Search the data for the string "Database" and copy each line in which it appears.

═══ EXTRACTED RECORDS ═══

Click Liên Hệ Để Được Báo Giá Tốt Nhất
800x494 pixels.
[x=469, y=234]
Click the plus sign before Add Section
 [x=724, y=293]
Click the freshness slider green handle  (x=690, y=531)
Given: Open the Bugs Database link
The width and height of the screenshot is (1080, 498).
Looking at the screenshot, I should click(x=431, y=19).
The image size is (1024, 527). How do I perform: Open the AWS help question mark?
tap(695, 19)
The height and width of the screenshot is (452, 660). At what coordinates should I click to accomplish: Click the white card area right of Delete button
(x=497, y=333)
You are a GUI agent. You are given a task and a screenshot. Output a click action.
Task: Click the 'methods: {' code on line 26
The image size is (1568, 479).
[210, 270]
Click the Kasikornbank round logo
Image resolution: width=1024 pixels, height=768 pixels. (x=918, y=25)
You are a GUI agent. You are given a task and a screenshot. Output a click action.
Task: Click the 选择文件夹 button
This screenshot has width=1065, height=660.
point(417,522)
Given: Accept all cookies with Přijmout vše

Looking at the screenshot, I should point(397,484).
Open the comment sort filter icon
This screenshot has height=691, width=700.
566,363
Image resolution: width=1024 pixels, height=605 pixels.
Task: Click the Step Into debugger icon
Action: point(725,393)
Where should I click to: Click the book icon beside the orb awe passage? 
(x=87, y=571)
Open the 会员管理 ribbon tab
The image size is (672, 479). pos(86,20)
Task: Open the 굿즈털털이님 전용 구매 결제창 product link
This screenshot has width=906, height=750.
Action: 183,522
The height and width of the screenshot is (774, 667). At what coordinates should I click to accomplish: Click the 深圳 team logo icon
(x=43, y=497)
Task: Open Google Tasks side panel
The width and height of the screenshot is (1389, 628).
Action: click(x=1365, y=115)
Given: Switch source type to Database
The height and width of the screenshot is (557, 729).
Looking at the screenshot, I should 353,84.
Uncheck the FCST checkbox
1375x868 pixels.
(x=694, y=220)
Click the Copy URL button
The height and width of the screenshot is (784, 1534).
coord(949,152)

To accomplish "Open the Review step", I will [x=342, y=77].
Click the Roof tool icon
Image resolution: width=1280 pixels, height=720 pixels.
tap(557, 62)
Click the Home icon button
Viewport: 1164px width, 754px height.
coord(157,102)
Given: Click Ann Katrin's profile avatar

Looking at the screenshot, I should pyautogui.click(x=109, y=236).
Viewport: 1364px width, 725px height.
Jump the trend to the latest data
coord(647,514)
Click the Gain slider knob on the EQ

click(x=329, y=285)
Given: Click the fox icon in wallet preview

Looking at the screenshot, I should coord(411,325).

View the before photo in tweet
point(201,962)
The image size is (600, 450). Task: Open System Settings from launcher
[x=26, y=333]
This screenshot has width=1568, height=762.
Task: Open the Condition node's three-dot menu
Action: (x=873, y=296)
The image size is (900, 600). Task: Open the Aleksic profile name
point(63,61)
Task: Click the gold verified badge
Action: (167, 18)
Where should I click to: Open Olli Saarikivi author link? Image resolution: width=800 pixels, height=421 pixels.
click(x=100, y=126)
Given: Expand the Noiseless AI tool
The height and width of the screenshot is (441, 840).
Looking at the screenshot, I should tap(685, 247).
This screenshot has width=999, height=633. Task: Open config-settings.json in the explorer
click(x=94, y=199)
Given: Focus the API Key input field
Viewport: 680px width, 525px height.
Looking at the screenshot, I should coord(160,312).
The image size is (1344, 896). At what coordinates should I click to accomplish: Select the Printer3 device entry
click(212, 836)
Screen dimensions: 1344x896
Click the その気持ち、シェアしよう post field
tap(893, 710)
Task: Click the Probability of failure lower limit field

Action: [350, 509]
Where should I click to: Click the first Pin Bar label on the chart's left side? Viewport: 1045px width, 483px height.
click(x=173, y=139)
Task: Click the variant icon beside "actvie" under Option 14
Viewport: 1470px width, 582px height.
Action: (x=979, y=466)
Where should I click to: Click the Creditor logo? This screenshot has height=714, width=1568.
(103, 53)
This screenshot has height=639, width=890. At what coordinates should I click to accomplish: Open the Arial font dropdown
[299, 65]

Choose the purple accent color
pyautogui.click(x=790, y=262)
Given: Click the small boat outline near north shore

═══

» **ANSWER SECTION**:
Given: Open the Bugs Database link
Given: Switch source type to Database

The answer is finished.